I posted the following note on my Facebook page last evening and someone suggested that "it feels like a blog post". Which I must say did strike a chord with me - it isn't that I have disappeared from the social media scene (which I guess includes blogging), it is just that Facebook seems a much easier medium in which to post quick entries, directly from my phone. Then again, a lot of potential blog posts have gone this way in recent months, and it seems a shame not to spend a few minutes cross-posting them to my blog. Plus of course there are plenty more (sometimes much meatier) issues that deserve blog posts of their own. Therefore, you can take this as a commitment to start ramping-up the blogging again (yes, I know I've said it many times before, but now I'm serious!). Now if I can just shake off this horrible virus that has been bugging me for the last 3 weeks, I might just find the energy and enthusiasm to keep my promises....... ;-)

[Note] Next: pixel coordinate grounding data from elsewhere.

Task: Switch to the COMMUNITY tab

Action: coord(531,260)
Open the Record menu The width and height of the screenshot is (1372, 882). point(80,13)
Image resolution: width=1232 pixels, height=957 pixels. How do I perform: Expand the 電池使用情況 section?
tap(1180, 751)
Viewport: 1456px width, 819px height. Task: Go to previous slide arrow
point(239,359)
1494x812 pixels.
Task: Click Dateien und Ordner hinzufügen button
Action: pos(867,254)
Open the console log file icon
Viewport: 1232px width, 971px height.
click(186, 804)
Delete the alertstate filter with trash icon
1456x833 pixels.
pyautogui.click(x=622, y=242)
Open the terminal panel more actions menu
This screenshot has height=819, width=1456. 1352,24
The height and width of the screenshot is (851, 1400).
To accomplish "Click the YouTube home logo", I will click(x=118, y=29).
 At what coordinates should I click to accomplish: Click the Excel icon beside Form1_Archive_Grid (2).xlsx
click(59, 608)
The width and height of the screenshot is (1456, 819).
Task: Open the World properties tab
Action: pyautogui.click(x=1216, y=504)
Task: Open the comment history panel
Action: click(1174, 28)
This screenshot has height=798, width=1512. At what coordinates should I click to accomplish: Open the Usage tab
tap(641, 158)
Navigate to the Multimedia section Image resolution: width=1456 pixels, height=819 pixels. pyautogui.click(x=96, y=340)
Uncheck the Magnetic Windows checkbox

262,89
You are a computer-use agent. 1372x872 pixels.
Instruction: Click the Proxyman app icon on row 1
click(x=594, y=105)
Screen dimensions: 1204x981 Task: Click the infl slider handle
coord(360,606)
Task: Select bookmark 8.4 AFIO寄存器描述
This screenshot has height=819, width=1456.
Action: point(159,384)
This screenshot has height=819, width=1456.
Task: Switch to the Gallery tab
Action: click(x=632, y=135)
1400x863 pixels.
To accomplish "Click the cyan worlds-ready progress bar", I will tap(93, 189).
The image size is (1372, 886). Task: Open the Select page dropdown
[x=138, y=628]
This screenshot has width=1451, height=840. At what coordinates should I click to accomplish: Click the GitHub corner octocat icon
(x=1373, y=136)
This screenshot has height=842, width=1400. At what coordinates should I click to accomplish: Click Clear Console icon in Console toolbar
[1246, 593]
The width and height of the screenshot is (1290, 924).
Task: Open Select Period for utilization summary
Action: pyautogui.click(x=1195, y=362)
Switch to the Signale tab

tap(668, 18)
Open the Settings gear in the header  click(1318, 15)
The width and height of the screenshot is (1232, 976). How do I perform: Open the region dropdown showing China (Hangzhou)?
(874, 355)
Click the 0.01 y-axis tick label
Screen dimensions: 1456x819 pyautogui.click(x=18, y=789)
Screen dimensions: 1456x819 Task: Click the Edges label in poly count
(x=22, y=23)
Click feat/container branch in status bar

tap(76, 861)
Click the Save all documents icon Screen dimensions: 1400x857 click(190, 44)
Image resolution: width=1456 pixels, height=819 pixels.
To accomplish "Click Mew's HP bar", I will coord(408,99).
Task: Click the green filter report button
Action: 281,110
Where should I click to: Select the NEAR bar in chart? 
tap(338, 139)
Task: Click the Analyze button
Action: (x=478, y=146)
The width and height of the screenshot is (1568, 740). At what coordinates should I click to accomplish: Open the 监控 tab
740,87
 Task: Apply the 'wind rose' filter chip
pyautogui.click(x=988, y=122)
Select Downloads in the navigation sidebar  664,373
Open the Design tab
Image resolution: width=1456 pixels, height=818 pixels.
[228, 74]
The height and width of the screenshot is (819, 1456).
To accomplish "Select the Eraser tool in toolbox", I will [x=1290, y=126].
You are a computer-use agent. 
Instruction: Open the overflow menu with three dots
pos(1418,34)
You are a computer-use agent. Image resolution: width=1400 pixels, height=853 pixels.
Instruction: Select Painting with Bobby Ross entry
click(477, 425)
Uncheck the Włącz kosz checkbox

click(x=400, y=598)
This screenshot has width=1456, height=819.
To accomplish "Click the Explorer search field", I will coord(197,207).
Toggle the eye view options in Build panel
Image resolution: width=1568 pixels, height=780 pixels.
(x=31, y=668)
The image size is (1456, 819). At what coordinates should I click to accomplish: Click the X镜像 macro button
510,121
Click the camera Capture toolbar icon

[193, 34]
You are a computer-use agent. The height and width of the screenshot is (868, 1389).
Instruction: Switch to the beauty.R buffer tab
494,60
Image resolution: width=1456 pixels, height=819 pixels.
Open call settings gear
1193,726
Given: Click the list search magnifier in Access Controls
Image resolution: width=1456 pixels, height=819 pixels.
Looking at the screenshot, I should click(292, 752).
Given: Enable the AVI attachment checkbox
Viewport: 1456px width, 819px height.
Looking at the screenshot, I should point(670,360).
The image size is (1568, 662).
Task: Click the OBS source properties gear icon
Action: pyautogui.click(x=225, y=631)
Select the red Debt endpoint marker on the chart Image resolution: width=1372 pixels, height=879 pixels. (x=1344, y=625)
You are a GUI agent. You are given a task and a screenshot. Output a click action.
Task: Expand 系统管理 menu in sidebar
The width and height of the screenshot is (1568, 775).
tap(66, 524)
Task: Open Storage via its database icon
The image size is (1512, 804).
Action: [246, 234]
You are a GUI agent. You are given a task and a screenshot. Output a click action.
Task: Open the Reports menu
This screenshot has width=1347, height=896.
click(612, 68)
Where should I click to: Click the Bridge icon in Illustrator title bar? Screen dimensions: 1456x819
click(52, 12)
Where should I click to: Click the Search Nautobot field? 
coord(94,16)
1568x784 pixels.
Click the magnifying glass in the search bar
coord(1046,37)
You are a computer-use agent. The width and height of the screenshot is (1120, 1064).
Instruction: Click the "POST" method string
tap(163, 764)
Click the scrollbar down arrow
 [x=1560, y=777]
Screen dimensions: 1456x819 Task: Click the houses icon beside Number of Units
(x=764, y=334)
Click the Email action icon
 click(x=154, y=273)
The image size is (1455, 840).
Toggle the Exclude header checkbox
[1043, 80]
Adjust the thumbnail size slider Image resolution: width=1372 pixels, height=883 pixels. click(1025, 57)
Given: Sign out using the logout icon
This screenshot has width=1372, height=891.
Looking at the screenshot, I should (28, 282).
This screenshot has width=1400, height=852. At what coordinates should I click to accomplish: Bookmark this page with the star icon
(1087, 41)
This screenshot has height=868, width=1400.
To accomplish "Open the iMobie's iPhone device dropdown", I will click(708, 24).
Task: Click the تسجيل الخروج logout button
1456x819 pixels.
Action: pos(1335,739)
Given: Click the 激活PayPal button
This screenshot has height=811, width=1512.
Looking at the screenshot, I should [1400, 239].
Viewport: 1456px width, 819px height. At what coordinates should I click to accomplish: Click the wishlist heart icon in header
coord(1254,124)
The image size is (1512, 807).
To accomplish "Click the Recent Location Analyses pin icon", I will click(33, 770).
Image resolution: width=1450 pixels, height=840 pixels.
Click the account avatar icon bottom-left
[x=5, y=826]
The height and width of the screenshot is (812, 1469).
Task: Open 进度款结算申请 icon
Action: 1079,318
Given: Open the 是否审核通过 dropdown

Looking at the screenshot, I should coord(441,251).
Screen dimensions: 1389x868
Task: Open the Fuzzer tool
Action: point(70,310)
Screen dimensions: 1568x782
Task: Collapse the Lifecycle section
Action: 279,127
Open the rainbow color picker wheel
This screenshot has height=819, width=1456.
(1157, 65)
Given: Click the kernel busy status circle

This has the unmistakable whiff of a (very) fine wine...... a veritable cornucopia of fresh and preserved red and black fruits burst forth from the glass, combined with (but not to be out-done by) all manner of herbal, floral, medicinal, earthy and savoury aromas. Freshly baked bread/brioche also gets a look in, not to mention a hint of the very finest eau de vie you can think of. Oh and just the *faintest* lick of (older) oak. It really is quite the most complex, integrated and intoxicating wine I have sniffed in a while. If I didn't know better, I would swear there was some Syrah in there, but this is a blend of Grenache and Carignan, so I guess the classic Saint-Chinian terroir (schiste) has worked it's magic once again. There's always a danger that such a wonderful nose might end up as the highlight, but in this case not a bit of it - this wine is absolutely the real deal, with oodles of spice-laden, garrigue-infused black cherry and bramble fruit, rich, ripe tannins and a backbone of truly mouth-watering acidity.
A rather well-known and respected wine writer and Languedoc expert described this very wine as "reminiscent more of Châteauneuf-du-Pape, but not too heavy or alcoholic". Well I am here to tell you that the latter may be accurate, but the former is complete tosh. For although it may not be like your everyday Saint-Chinian, it does possess all of the vibrancy and elegance that the best wines from this (relatively cool-climate) region of Languedoc has to offer - and is therefore far more reminiscent of the wines of the northern Rhone. The more I drink it, the more I am falling for it's rich, sweet-sour, tangy-spicy-herby loveliness. Apparently, there were just 600 bottles of this wine produced for the inaugural 2011 vintage. And having not tasted it previously, I have to admit that I bought a shamefully tiny quantity. So small in fact that I will limit my customers to 3 bottles each. And at £21.95 (yes I know, expensive for Languedoc) it is a fantastic bargain. Bravo Véronique Etienne - you have created your masterpiece..... and please save me a few more cases for my next order!